* [Text]
================
What Students and Teachers Like About the System

Teachers like having fewer classes each day because it means less time spent in preparation for them. Fewer classes also might translate to less homework at night and fewer examinations. With fewer class periods, teachers see fewer students. Class sizes are smaller, and there is more time for student-teacher interaction. Students see that as an advantage as well. In middle school, many of the discipline problems occur during transition between classes. Longer class periods mean there are fewer opportunities for behavior problems to emerge. The longer class periods allow time for science experiments and other projects. In addition, completing four classes each quarter enables high school and college students to earn more credits.

Disadvantages of the Scheduling

Although the classes are longer, students spend less total time in class. A class time of 55 minutes over the course of 180 days of school is 165 hours of instruction. In contrast, the block format of 90-minute classes 90 days a year equals 135 hours of instruction. Teachers may have to plan for fewer classes, but more planning is needed for the longer class period. Students who are absent from a particular class one day have a harder time making up the work when classes are not held each day. Although there are fewer classes that assign homework, extended class time might result in more time spent in homework for each class. Since classes are not offered every day, there may be a disconnect, or loss of continuity. Students must usually complete each course in a quarter. If he or she is involved in sports or other activities, it may be difficult to complete all work in that time.

The debate is still going on. Since all educators do not agree on the benefits of this type of scheduling, it is not universal. If your child’s school has decided to implement Block Scheduling, you have a basic idea of the concept and can help your child adapt to the new format.
================
* [Records supplied]
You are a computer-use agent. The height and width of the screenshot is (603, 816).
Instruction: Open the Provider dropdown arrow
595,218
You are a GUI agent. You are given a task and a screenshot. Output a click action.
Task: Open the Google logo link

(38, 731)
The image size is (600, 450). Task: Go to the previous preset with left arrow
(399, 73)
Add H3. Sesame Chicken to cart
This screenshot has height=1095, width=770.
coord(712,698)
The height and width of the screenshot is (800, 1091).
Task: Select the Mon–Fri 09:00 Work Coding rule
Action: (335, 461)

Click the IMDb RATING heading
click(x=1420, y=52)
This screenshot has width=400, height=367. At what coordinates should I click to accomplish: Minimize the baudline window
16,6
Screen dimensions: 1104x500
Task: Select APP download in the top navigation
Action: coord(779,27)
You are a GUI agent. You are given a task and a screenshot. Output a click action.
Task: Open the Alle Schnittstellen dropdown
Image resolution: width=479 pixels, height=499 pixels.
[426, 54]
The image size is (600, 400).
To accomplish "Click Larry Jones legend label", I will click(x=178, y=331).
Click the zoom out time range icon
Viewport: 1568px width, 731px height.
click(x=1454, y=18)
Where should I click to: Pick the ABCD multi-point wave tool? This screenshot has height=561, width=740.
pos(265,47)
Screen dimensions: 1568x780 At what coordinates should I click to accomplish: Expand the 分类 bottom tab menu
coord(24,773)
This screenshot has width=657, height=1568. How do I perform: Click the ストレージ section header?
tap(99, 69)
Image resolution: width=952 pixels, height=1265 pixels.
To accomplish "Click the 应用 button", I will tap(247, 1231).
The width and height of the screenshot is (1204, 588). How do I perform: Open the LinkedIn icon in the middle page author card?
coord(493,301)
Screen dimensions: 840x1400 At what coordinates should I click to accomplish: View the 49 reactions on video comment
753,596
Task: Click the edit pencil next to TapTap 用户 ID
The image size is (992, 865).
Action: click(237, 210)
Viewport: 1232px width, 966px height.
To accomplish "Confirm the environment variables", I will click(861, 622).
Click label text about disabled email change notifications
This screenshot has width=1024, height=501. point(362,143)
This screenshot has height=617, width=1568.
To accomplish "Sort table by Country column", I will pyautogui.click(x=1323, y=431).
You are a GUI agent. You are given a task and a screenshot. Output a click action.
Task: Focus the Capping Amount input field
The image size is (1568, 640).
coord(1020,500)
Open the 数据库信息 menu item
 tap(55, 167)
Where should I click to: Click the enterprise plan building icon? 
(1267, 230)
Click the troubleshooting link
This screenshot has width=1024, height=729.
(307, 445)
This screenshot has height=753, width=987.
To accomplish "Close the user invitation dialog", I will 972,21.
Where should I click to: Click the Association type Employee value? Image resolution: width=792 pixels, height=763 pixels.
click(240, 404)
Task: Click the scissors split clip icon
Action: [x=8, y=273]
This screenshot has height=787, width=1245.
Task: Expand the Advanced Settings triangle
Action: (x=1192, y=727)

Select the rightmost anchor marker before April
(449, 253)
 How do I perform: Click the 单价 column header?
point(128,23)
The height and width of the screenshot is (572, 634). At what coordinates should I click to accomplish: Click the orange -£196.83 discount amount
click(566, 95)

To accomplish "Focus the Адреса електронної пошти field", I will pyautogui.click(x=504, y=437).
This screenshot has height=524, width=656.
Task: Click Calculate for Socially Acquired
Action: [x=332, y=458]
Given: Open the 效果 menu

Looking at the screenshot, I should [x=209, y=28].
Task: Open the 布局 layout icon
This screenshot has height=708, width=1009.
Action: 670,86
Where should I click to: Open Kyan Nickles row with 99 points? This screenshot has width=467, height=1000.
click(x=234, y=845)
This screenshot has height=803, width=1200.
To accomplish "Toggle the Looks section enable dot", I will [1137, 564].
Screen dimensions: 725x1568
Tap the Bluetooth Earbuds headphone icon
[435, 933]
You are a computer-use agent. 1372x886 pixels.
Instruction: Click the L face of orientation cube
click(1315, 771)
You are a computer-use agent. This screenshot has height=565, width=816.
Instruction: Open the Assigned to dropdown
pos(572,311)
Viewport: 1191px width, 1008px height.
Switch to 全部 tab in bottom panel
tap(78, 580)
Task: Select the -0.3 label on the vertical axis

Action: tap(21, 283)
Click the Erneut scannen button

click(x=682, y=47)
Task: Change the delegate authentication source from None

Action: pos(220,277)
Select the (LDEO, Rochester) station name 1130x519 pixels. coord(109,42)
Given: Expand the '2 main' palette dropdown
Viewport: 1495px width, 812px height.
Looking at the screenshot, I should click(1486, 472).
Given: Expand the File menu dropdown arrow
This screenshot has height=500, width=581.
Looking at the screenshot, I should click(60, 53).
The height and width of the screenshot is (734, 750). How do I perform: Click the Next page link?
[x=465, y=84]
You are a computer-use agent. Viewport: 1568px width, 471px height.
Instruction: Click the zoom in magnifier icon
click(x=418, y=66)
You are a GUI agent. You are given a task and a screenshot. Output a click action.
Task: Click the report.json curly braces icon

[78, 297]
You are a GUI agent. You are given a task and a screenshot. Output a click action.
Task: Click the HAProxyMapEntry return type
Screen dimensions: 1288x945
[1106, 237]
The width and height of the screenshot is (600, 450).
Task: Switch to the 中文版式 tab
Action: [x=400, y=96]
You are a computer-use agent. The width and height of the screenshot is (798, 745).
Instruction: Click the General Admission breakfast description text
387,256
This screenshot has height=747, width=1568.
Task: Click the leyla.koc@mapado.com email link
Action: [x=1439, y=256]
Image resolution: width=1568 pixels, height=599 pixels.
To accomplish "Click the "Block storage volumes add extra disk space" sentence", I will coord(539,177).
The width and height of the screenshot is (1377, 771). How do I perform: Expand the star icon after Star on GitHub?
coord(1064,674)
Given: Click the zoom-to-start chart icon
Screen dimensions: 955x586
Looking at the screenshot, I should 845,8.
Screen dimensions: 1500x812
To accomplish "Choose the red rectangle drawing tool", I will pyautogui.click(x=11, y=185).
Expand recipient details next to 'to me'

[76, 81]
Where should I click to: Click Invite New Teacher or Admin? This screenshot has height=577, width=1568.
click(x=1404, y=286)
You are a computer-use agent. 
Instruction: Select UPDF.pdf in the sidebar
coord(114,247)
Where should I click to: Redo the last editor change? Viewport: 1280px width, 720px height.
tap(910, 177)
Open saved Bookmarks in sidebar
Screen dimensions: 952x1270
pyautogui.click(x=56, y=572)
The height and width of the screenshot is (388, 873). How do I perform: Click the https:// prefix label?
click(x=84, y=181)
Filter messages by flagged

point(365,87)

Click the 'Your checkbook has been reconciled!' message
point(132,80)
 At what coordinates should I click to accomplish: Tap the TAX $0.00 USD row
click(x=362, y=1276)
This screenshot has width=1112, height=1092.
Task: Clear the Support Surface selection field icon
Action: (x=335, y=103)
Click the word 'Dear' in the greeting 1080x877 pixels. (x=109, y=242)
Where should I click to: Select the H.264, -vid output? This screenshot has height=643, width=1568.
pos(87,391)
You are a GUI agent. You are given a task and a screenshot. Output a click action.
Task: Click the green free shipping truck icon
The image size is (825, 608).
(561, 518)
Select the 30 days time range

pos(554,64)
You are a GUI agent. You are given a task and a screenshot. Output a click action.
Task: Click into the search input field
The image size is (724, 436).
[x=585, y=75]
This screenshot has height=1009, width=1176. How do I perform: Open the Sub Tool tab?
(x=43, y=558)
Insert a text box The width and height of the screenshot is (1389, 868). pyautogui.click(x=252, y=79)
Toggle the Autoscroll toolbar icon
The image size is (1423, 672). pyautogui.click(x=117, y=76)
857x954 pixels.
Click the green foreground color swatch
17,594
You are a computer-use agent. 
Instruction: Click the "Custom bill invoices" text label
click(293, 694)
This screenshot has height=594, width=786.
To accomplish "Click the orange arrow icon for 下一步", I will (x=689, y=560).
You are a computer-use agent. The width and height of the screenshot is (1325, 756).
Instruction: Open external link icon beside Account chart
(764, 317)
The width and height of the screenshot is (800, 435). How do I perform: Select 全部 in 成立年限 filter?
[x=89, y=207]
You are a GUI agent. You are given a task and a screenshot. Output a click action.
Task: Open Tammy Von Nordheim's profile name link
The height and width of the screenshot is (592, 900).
================
* [Problems]
1) According to the block scheduling text, how many hours of instruction do 90-minute classes held 90 days a year add up to?
2) Copy the stretch of the block scheduling text from "The debate is" through "the new format.".

* [Responses in order]
1) 135 hours

2)
The debate is still going on. Since all educators do not agree on the benefits of this type of scheduling, it is not universal. If your child’s school has decided to implement Block Scheduling, you have a basic idea of the concept and can help your child adapt to the new format.